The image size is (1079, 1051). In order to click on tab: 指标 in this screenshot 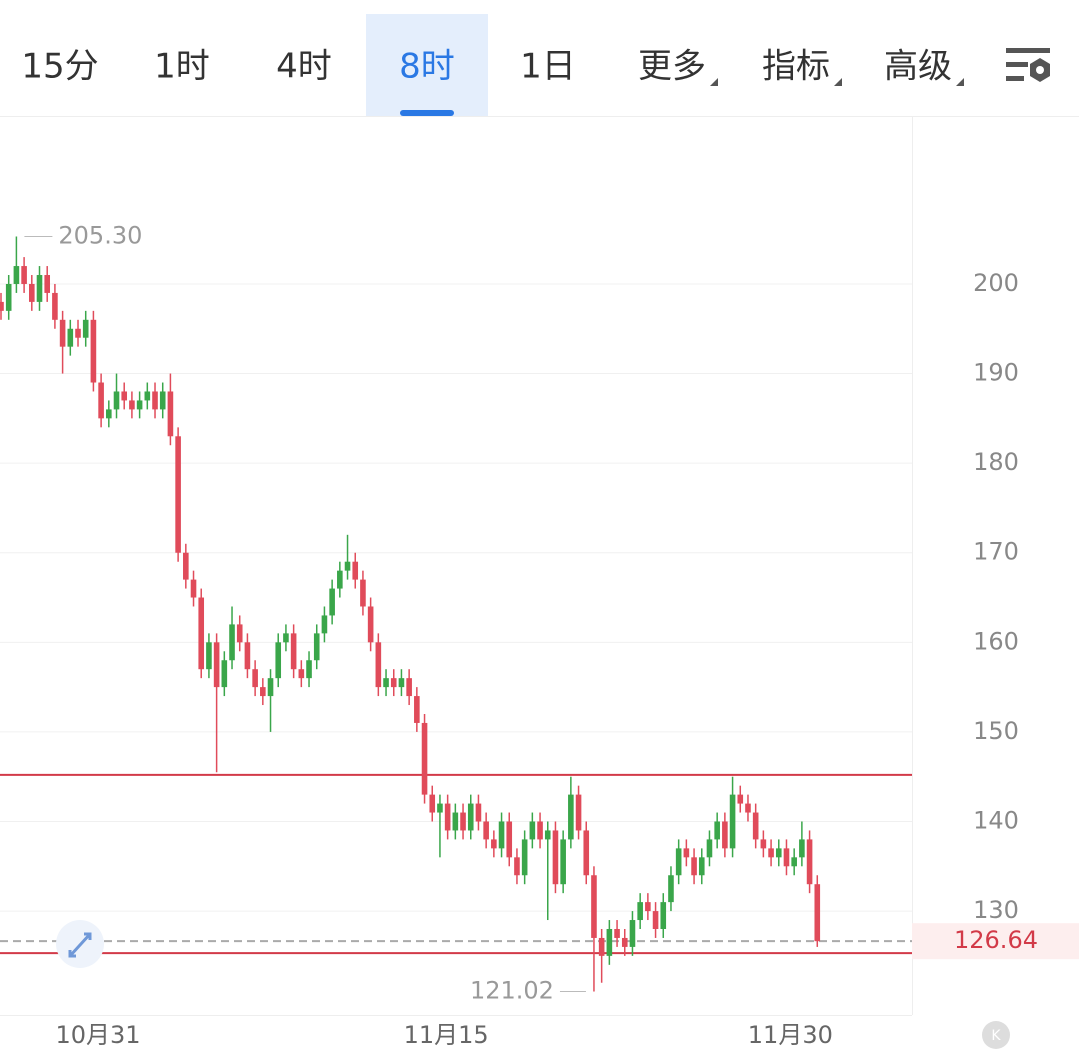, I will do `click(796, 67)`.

==

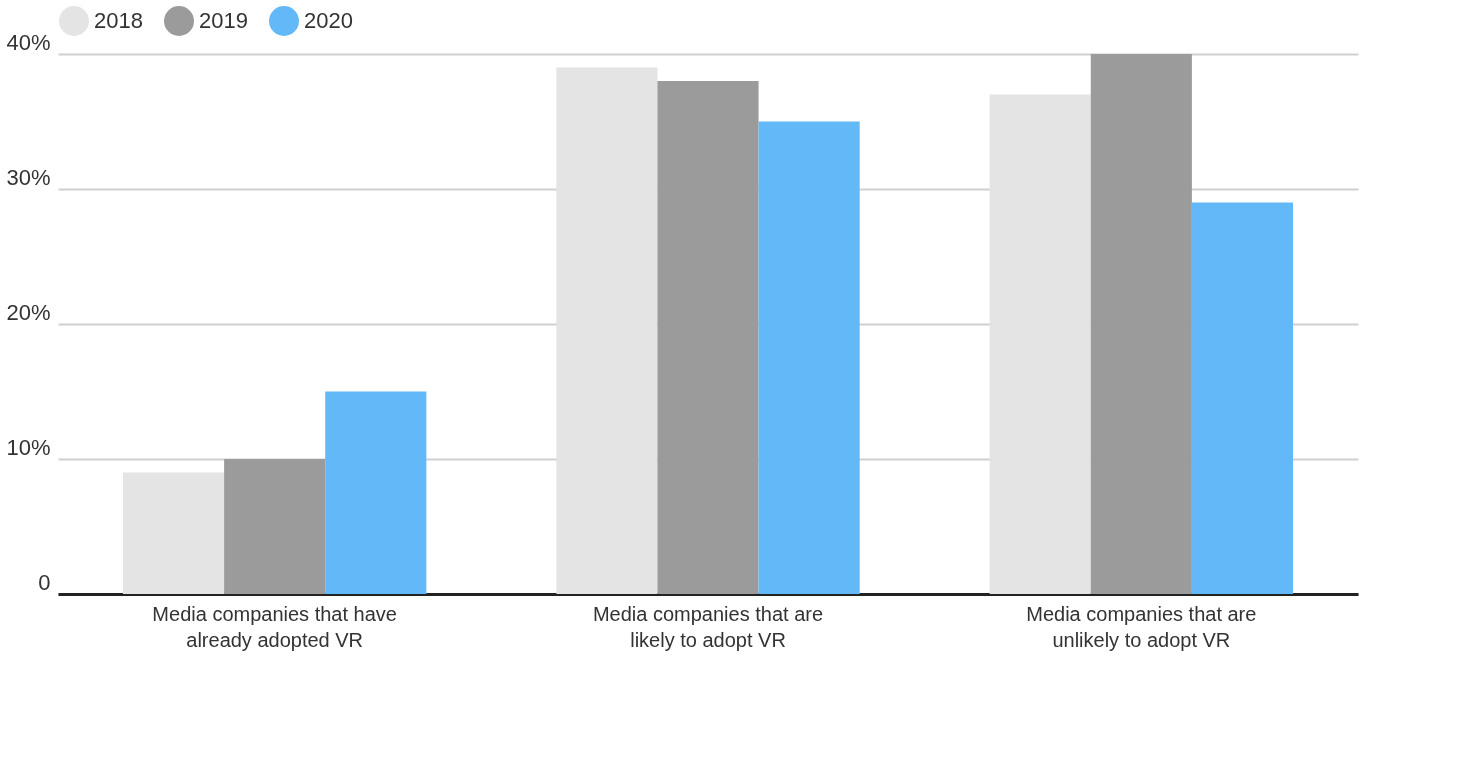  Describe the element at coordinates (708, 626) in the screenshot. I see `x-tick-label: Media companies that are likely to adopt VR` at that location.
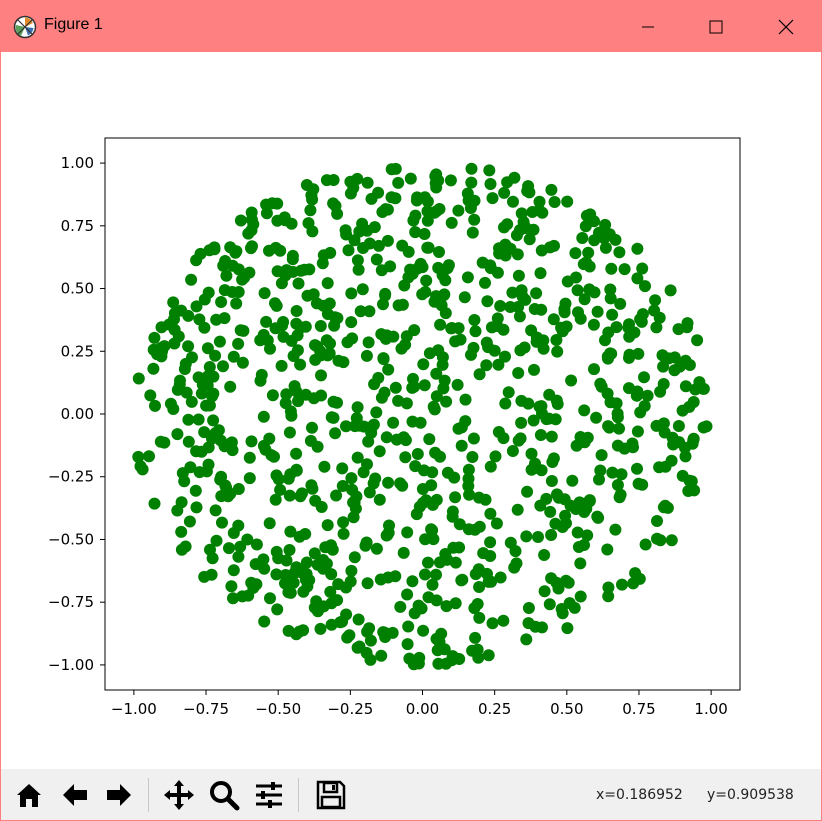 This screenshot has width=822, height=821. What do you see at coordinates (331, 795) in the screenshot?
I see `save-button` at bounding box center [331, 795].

* * *

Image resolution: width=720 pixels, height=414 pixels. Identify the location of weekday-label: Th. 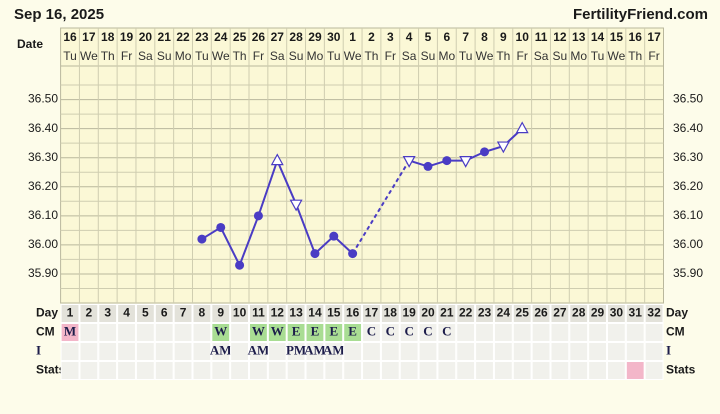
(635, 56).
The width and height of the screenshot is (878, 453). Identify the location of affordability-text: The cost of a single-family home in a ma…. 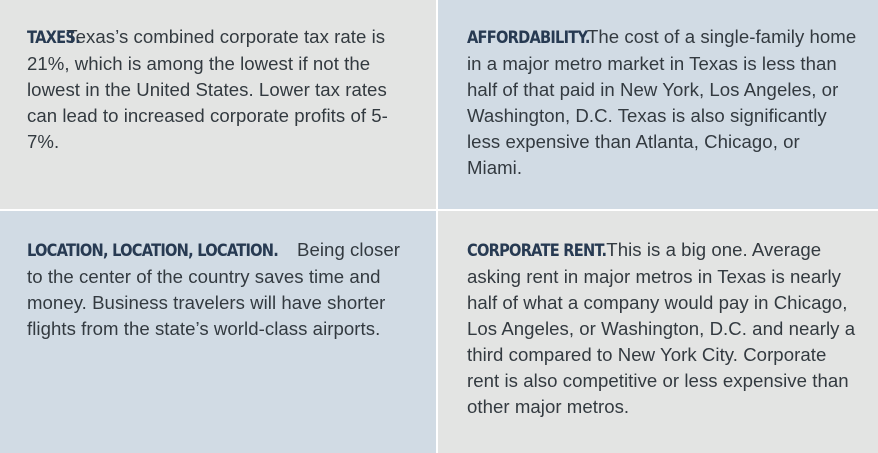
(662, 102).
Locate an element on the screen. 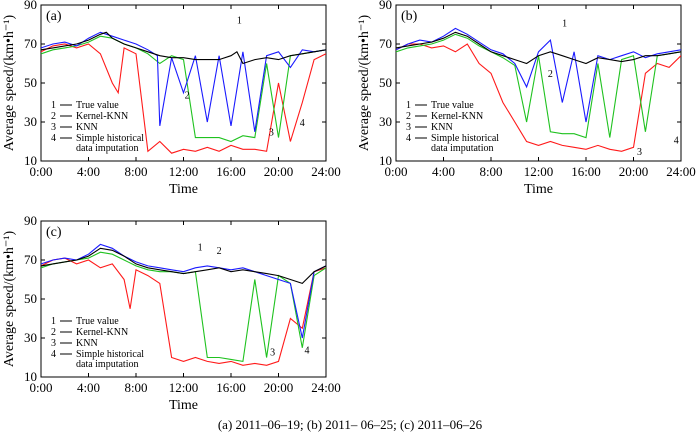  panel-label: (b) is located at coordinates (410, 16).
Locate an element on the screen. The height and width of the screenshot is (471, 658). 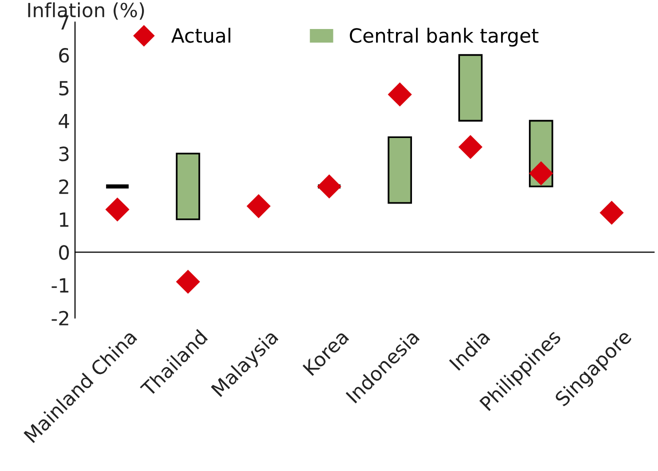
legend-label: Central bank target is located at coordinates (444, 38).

=== EXERCISE BRIEF ===
Please write out the lines from the line with "Locate an element on the screen. The" to the line with "legend-label: Central bank", both included, and leave the pictures out of the answer.

=== RESPONSE AREA ===
Locate an element on the screen. The height and width of the screenshot is (471, 658). 
legend-label: Central bank target is located at coordinates (444, 38).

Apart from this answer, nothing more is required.